Publicado em 11 de agosto de 2016 às 21h33.

Represa de Macagua - Os presidentes da Venezuela , Nicolás Maduro, e da Colômbia , Juan Manuel Santos, chegaram a um acordo nesta quinta-feira para a abertura "ordenada, controlada e gradual" da extensa fronteira entre ambos países, fechada há quase um ano por decisão de Caracas.

"Vamos abrir a fronteira de forma ordenada, de forma controlada e de forma gradual", anunciou Santos em entrevista coletiva junto a Maduro após a reunião de cerca de duas horas e meia que ambos tiveram na represa de Macagua, localizada no estado venezuelano de Bolívar.

Os governantes informaram que a abertura da fronteira começará com a passagem de pedestres em cinco pontos do limite fronteiriço a partir do próximo sábado, 13 de agosto, e que estará sob um "controle migratório".

"Será expedido um documento que se denominou de facilitação fronteiriça (...) para que os moradores da fronteira de lado e lado tenham as facilidades, mas também se possa controlar quem entra e quem sai", detalhou Santos.

O presidente colombiano também destacou que a segurança na fronteira será uma questão-chave para que possa haver normalidade na região fronteiriça e que, para isso, foi criado um centro binacional para "a luta contra o crime internacional", aspecto do qual se encarregarão os ministros de segurança de ambos países.

Na área comercial também haverá uma mesa binacional que operará para "a troca permanente de informação aduaneira", devido ao contrabando de diferentes produtos na região.

Os dois países também decidiram realizar uma reunião no próximo dia 23 de agosto para tratar o tema da gasolina e do gás que se trafica da Venezuela à Colômbia.

"Estamos vendo como se pode gerar ideias criativas como a de ter postos de gasolina em território colombiano operados pela PDVSA, com gasolina venezuelana, a um preço inferior ao preço que se vende na Colômbia", comentou Santos.

Essa ideia foi reforçada pelo presidente venezuelano, que garantiu que farão o maior esforço para combater o contrabando de combustível.

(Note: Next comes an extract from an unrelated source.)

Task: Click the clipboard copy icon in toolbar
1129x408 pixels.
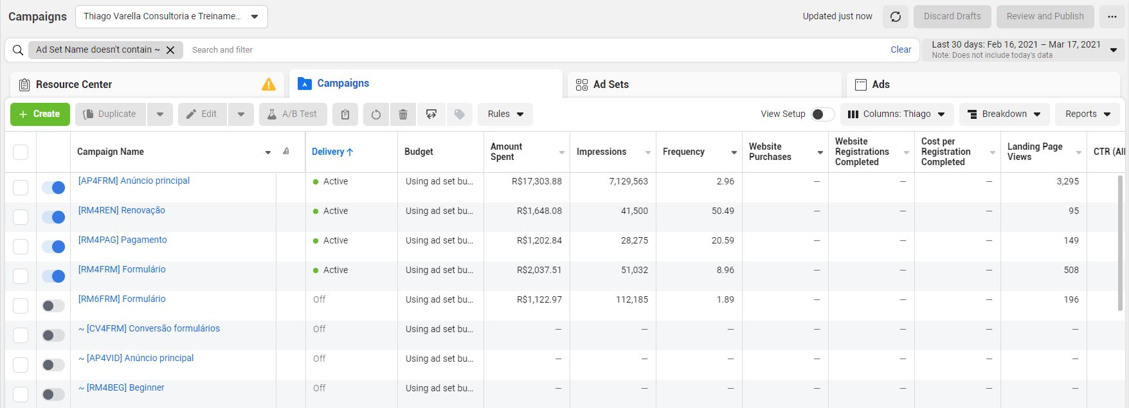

Maduro afirmou ainda que a decisão de reabrir a fronteira foi tomada em 23 de julho quando ambos presidentes se reuniram em Havana e disse que conversaram com seus ministros para que haja muita "eficácia e muita eficiência" no processo de abertura.

"Acredito que estamos próximos de dar o exemplo de como é possível construir e reconstruir relações de todo tipo, humanas, políticas, diplomáticas", frisou Maduro.

O presidente venezuelano se referiu também ao processo de paz na Colômbia e disse a Santos que a Venezuela seguirá fazendo tudo o que estiver a seu alcance para garantir a paz no país vizinho.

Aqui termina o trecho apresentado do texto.